**REQUIRED WORK**
In the material below, the lines from the one containing "Click the Burnley" through the one containing "You are a computer-use agent. The" are to be given again exactly, ends included, and no others.

**AVAILABLE DATA**
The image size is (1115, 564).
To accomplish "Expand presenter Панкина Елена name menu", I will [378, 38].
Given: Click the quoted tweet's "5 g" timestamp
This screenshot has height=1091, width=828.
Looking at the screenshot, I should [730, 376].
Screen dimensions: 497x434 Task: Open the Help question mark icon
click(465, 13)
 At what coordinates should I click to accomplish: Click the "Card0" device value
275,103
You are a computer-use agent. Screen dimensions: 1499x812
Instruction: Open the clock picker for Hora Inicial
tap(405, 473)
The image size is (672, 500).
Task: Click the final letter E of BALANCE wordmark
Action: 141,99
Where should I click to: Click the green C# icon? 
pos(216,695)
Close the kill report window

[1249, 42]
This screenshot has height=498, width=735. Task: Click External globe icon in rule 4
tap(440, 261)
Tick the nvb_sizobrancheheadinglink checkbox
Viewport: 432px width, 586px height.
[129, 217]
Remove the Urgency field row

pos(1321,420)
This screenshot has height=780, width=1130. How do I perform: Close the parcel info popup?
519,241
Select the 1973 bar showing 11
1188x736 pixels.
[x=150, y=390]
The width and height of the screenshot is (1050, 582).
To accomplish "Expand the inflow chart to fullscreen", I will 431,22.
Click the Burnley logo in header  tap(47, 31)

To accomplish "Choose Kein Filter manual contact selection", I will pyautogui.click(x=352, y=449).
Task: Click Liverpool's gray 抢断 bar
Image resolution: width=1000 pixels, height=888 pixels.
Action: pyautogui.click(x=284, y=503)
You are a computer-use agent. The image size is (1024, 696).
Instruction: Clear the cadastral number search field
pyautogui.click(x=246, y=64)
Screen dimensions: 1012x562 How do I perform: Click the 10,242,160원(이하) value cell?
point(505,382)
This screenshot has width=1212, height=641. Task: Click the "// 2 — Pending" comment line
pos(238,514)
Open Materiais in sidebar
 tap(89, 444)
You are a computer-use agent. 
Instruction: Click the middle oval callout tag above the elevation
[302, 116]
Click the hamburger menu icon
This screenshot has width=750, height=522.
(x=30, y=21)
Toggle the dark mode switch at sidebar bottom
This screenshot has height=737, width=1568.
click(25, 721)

**RESULT OF THIS EXERCISE**
Click the Burnley logo in header  tap(47, 31)

To accomplish "Choose Kein Filter manual contact selection", I will pyautogui.click(x=352, y=449).
Task: Click Liverpool's gray 抢断 bar
Image resolution: width=1000 pixels, height=888 pixels.
Action: pyautogui.click(x=284, y=503)
You are a computer-use agent. The image size is (1024, 696).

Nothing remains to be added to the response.